(Collected data)
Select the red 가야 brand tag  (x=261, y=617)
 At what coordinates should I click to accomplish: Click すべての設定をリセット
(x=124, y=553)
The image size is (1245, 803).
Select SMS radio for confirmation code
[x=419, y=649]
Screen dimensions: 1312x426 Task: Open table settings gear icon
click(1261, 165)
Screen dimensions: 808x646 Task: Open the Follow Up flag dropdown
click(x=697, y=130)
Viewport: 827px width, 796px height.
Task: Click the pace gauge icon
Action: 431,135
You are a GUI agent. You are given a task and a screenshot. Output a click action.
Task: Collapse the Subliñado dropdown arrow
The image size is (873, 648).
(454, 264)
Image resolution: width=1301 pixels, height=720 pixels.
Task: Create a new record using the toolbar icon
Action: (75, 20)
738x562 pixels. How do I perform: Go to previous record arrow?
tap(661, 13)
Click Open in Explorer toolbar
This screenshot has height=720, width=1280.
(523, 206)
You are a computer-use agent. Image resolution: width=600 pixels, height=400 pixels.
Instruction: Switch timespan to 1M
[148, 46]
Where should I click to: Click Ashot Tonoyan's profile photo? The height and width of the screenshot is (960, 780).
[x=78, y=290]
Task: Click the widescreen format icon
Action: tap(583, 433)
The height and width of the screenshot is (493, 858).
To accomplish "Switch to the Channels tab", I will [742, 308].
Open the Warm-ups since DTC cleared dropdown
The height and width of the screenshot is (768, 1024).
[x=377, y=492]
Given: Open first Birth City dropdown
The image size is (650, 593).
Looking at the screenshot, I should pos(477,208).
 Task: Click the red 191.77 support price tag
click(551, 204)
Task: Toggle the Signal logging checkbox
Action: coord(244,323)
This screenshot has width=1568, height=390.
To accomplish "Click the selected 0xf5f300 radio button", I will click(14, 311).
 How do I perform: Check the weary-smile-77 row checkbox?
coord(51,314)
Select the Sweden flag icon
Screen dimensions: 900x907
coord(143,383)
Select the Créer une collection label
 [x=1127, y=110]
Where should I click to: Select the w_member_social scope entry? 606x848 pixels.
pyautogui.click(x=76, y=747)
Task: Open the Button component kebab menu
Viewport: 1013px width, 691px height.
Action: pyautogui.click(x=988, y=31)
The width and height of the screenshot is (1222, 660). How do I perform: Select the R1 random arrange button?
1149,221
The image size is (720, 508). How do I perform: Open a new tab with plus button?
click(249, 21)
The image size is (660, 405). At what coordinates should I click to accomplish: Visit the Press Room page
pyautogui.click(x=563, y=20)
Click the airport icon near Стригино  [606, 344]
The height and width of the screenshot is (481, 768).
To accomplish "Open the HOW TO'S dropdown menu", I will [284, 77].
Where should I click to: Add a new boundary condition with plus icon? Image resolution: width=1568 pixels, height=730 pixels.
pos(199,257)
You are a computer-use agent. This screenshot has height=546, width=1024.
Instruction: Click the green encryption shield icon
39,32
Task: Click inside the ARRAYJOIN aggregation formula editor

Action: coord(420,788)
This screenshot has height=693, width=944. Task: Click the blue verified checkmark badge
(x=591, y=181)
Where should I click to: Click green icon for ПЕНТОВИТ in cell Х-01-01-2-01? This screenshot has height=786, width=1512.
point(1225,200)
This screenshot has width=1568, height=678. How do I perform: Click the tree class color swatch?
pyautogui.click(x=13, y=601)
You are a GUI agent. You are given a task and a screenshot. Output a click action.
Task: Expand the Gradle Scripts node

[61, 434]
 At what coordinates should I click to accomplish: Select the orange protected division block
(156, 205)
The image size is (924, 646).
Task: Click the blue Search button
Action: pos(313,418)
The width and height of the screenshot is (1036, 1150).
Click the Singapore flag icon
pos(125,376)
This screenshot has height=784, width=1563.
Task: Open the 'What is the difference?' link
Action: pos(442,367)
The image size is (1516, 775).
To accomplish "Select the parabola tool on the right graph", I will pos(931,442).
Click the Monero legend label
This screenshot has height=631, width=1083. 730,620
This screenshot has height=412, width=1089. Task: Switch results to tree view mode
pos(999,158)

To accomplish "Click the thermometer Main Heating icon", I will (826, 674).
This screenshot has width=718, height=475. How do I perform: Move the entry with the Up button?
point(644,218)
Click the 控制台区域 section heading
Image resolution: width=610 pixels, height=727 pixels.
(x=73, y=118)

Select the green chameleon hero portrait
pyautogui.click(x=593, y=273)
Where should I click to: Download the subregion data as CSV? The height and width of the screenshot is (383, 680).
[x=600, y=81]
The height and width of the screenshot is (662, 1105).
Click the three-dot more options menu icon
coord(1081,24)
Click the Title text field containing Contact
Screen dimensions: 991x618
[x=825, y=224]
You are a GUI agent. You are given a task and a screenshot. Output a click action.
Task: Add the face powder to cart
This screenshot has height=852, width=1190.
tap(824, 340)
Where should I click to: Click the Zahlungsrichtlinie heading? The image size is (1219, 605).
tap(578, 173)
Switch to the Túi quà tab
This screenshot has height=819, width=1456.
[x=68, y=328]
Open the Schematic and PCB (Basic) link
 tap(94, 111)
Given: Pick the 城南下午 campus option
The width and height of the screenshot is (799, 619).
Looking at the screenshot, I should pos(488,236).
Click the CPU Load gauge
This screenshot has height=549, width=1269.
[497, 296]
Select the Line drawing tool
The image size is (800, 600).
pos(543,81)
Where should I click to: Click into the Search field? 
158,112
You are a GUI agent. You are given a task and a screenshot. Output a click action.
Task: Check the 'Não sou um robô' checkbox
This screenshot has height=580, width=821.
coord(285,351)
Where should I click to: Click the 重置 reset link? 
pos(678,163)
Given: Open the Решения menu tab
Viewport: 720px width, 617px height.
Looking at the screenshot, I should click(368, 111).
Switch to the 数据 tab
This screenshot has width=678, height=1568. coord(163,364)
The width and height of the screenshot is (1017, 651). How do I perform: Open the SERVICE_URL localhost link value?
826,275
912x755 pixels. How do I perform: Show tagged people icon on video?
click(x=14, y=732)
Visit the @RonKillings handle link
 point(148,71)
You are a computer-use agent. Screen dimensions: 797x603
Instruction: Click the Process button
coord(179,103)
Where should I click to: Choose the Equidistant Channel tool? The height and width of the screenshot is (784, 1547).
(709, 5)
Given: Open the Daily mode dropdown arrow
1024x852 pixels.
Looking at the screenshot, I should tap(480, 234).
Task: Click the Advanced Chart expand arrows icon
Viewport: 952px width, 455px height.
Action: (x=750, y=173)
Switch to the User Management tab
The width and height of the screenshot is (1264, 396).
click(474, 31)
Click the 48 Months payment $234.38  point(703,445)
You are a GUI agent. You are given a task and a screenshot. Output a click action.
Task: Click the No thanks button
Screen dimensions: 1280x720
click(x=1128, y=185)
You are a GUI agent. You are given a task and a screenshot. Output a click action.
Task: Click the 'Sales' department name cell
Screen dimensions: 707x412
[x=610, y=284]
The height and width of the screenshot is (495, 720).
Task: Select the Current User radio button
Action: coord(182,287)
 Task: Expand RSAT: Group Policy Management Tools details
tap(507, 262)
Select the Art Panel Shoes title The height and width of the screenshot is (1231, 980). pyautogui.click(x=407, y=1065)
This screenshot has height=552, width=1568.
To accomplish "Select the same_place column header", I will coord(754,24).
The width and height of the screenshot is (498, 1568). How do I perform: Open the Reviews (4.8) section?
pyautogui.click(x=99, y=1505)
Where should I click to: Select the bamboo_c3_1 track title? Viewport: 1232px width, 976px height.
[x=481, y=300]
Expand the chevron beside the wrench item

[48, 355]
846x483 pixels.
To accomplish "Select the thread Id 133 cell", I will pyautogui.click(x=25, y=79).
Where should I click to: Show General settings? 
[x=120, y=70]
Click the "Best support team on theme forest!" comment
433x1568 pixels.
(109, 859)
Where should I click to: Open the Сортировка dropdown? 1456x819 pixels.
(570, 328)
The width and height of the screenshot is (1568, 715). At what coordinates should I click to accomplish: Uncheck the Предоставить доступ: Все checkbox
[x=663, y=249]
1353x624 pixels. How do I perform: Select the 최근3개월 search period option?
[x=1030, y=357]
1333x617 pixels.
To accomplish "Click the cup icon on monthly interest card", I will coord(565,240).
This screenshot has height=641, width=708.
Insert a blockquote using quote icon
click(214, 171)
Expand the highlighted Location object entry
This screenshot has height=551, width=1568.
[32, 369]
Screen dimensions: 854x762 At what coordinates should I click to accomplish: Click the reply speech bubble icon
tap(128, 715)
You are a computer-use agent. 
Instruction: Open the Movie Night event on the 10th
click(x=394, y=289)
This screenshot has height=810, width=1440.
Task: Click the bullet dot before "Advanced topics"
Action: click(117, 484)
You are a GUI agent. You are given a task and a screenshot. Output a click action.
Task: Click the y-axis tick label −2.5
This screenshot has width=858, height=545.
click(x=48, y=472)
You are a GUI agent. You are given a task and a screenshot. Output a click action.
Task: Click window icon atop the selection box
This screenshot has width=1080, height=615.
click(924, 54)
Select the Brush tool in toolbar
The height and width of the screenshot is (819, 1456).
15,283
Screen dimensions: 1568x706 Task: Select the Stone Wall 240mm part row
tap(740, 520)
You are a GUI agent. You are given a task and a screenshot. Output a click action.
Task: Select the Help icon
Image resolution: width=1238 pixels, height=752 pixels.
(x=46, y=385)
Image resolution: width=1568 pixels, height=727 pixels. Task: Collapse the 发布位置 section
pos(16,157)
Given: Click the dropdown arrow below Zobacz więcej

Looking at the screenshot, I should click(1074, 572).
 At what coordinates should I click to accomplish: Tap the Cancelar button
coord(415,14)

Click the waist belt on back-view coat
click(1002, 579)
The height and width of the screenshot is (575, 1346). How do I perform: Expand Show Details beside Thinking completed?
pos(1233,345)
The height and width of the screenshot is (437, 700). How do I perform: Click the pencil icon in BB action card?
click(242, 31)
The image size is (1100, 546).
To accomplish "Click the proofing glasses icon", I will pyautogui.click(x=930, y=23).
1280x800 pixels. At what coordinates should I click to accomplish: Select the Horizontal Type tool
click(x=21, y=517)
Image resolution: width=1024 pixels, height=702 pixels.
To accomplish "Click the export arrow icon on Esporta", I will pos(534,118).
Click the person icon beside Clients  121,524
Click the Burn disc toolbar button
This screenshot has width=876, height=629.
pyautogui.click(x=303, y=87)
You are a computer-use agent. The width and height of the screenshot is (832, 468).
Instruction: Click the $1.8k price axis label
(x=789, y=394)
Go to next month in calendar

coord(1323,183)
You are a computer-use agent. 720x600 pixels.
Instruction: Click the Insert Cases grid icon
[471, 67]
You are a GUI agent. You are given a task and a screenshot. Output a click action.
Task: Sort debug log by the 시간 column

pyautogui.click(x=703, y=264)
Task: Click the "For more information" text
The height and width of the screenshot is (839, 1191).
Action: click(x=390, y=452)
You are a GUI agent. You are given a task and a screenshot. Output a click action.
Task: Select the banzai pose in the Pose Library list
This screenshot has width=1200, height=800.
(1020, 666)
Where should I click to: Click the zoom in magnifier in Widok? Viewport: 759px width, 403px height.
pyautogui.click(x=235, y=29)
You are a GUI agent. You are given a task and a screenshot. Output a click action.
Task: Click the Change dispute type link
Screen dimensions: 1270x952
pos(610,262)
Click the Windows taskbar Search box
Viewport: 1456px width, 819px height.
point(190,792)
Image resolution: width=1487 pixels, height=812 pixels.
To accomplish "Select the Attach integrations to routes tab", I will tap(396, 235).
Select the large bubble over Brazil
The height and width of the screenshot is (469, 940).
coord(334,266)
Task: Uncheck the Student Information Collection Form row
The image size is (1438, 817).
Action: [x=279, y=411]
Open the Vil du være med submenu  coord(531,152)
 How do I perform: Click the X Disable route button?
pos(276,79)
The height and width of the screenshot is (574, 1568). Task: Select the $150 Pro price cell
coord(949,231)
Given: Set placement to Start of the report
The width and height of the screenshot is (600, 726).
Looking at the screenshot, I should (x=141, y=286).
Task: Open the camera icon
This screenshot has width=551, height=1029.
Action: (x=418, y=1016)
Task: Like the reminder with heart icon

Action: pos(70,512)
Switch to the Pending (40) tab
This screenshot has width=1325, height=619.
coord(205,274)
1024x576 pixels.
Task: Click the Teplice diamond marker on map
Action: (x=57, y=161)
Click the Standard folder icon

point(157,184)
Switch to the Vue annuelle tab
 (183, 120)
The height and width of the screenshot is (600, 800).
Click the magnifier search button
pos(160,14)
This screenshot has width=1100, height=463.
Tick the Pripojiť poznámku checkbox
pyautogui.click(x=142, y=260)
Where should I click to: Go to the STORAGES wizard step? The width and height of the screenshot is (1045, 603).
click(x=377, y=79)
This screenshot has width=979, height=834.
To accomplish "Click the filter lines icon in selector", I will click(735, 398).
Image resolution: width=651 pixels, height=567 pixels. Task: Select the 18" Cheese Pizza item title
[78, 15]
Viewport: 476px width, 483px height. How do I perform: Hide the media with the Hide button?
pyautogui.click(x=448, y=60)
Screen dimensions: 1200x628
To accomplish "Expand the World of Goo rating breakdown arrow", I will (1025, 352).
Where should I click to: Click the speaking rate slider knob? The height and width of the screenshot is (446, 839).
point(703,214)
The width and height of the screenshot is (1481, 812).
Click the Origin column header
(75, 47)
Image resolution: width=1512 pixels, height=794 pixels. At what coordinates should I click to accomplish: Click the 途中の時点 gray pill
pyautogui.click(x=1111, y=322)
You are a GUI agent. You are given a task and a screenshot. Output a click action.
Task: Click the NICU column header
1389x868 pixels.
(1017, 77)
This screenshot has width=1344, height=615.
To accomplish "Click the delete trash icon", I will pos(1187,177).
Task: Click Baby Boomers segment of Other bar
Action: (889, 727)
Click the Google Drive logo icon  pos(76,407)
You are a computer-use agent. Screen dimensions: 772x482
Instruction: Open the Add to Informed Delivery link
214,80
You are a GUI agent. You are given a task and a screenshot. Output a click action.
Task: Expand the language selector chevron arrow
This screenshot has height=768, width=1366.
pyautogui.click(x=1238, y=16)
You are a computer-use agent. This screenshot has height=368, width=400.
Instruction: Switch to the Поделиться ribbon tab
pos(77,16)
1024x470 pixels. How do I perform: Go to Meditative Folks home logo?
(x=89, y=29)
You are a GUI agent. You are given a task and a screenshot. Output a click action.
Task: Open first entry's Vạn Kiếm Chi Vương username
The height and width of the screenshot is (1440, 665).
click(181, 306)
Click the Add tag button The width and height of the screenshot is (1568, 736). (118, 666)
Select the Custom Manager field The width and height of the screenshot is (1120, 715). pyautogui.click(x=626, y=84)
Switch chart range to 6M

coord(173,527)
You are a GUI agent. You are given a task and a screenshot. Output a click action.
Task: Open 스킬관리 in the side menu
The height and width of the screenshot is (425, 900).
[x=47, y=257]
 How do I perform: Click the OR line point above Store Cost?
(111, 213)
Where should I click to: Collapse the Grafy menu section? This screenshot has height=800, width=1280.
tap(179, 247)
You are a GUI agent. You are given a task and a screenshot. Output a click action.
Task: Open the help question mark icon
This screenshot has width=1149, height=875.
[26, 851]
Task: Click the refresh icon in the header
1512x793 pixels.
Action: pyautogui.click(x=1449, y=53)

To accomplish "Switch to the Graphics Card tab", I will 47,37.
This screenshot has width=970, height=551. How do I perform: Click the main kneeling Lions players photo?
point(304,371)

Work to complete
State, as a bare number, how many lines of the records above include "first".

Output of the task
2